Na primeira metade do século XIX, o médico Samuel Morton era um dos mais proeminentes cientistas norte-americanos. Vivia em Filadélfia e coleccionava esqueletos. Não se mostrava muito exigente quanto à escolha dos fornecedores. Aceitava esqueletos recolhidos em campos de batalha ou roubados de catacumbas. Um dos seus crânios mais famosos pertencera a um criminoso irlandês – condenado e enviado para a Tasmânia. Morton realizava a mesma operação em cada crânio: enchia-o de grãos de pimenta, que posteriormente decantava para determinar o volume da caixa craniana.

Na opinião de Morton, as pessoas podiam ser divididas em cinco raças, que representavam actos separados de criação. As raças tinham personalidades diferentes, que correspondiam à sua posição numa hierarquia divinamente determinada. A “craniometria” de Morton deduzia que os brancos ou “caucásicos” eram a mais inteligente das raças. Um degrau abaixo, embora “engenhosos” e “susceptíveis de serem educados”, encontravam-se os nativos da Ásia Oriental. Seguiam-se os indivíduos do Sudeste Asiático e depois os nativo-americanos. Os negros, ou “etíopes”, estavam no fim da lista. À data da guerra civil norte-americana, as ideias de Morton foram rapidamente adoptadas pelos defensores da escravatura.

Os crânios da colecção de Samuel Morton, pai do racismo científico, ilustram a sua classificação das pessoas em cinco raças que, segundo ele, surgiram em actos separados de criação. Da esquerda para a direita, uma mulher negra e um homem branco, ambos norte-americanos; um homem nativo do México; uma mulher chinesa; e um homem malaio.

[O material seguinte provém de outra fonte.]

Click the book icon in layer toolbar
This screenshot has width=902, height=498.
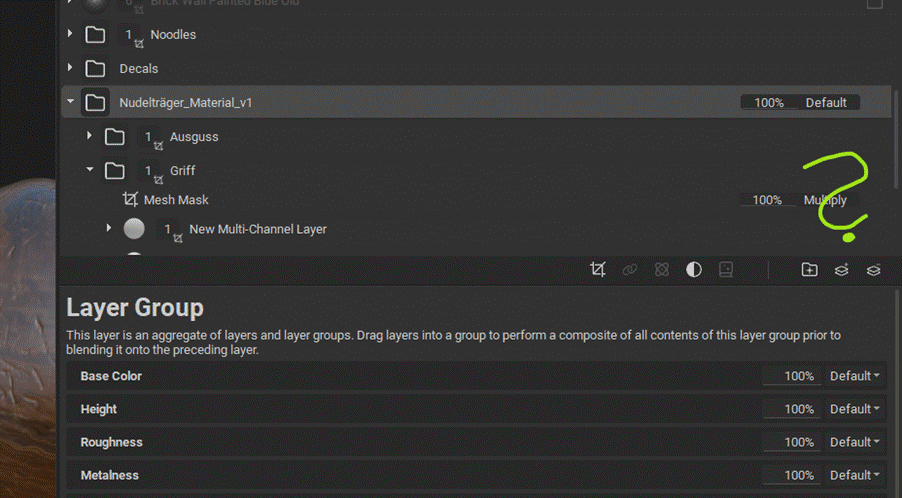(726, 270)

“Teve muita influência, sobretudo no Sul”, comenta Paul Wolff Mitchell, antropólogo da Universidade da Pensilvânia enquanto me mostra a colecção de crânios. Estamos diante da caixa craniana de um holandês com a cabeça particularmente grande, que contribuiu para inflacionar a estimativa de Morton relativamente às capacidades “caucásicas”. Quando Morton morreu, em 1851, o “Charleston Medical Journal”, da Carolina do Sul, elogiou-o por “atribuir aos pretos a sua verdadeira posição como raça inferior”.

Actualmente, Morton é conhecido como o pai do racismo científico. Uma visita a esta colecção é uma experiência perturbante, tantos são os horrores dos séculos mais recentes que podem remontar à ideia de uma raça ser inferior a outra. Em certa medida, ainda vivemos com o legado de Morton: as distinções raciais ainda moldam a nossa política, os nossos bairros e a nossa noção de identidade.

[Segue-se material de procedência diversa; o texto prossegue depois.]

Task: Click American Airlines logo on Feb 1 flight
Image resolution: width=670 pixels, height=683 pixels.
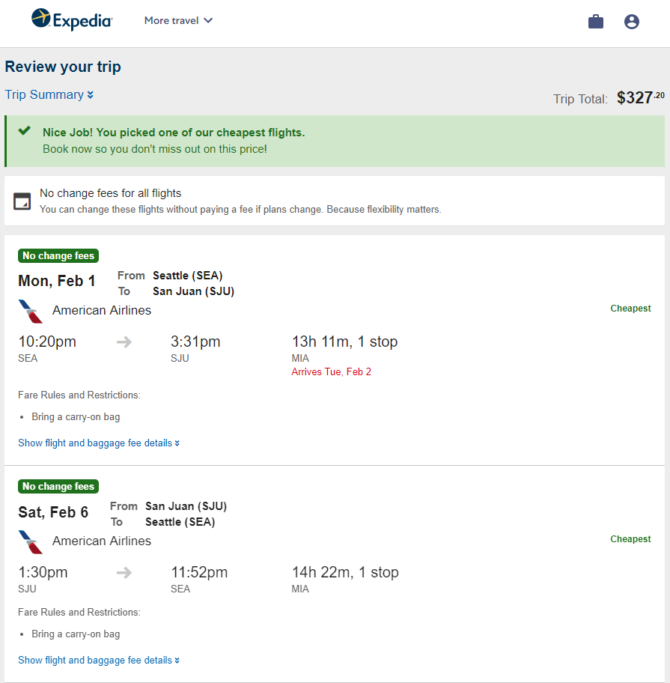Action: click(x=30, y=311)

E isto continua a acontecer, embora aquilo que a ciência efectivamente tem para nos contar sobre a raça seja exactamente o contrário do que Morton defendia.

Morton convenceu-se de que identificara diferenças imutáveis e hereditárias entre as pessoas, mas na altura em que ele desenvolveu o seu trabalho – pouco antes de Charles Darwin apresentar a sua teoria da evolução e muito antes da descoberta do DNA – os cientistas não faziam a menor ideia de como as características eram transmitidas. Os especialistas em genética, entretanto, afirmam agora que toda a categoria de raça está errada. Quando os cientistas reconstituíram o primeiro genoma humano completo – tarefa realizada graças a uma composição do DNA de vários indivíduos –, recolheram deliberadamente amostras de indivíduos que se auto-identificaram como pertencendo a raças diferentes.

Em Junho de 2000, quando os resultados foram anunciados, Craig Venter, pioneiro do sequenciamento de DNA, concluiu: “O conceito de raça não tem fundamento genético ou científico.”

Nas últimas décadas, a investigação genética revelou duas verdades profundas sobre os seres humanos. Em primeiro lugar, todos os seres humanos são parentes próximos. Mais próximos até do que todos os chimpanzés. Todos partilham a mesma colecção de genes, mas, à excepção dos gémeos idênticos, todos têm versões ligeiramente diferentes de alguns deles. Estudos desta diversidade genética permitiram aos cientistas reconstruir uma espécie de árvore genealógica das populações humanas. E esta revelou a segunda verdade profunda: de uma forma muito concreta, todas as pessoas hoje vivas são africanas.